··· Source material ···

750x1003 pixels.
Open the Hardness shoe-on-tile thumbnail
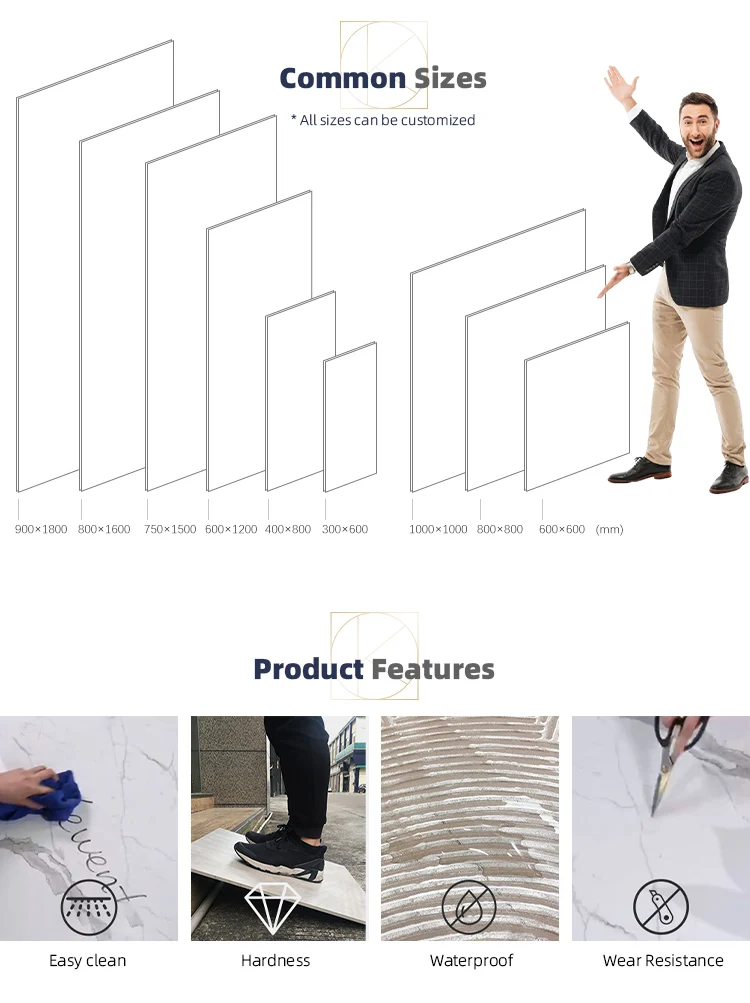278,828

···
··· Source material ···

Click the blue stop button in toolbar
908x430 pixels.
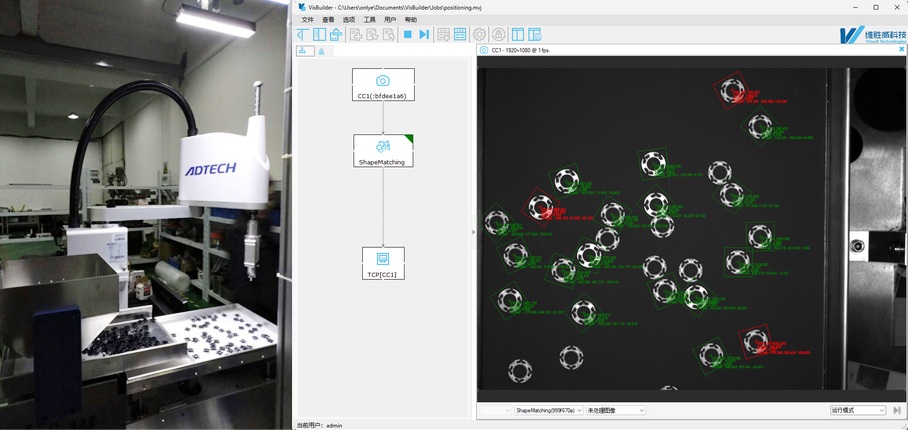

···
··· Source material ···

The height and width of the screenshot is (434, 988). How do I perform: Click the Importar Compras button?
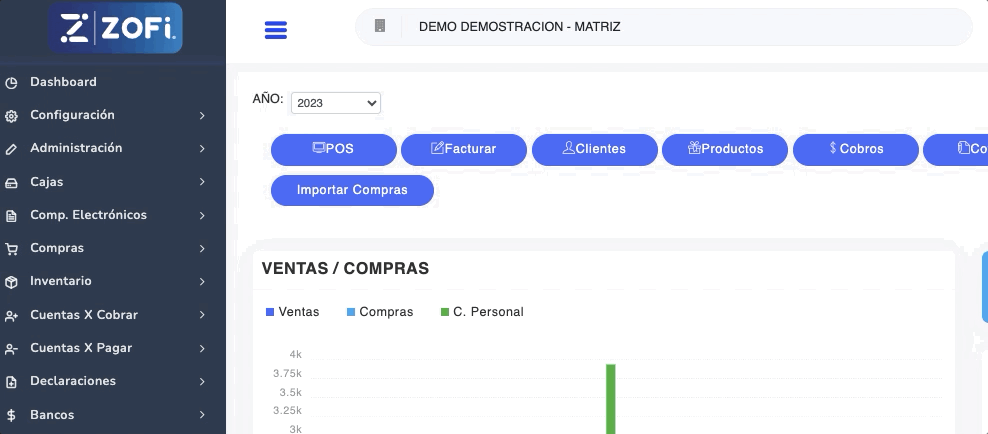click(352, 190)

···

What to do >>
Working from the records above, write out verbatim only the lines from the line containing "Click the blue stop button in toolbar" through the line containing "908x430 pixels.".

Answer to this problem >>
Click the blue stop button in toolbar
908x430 pixels.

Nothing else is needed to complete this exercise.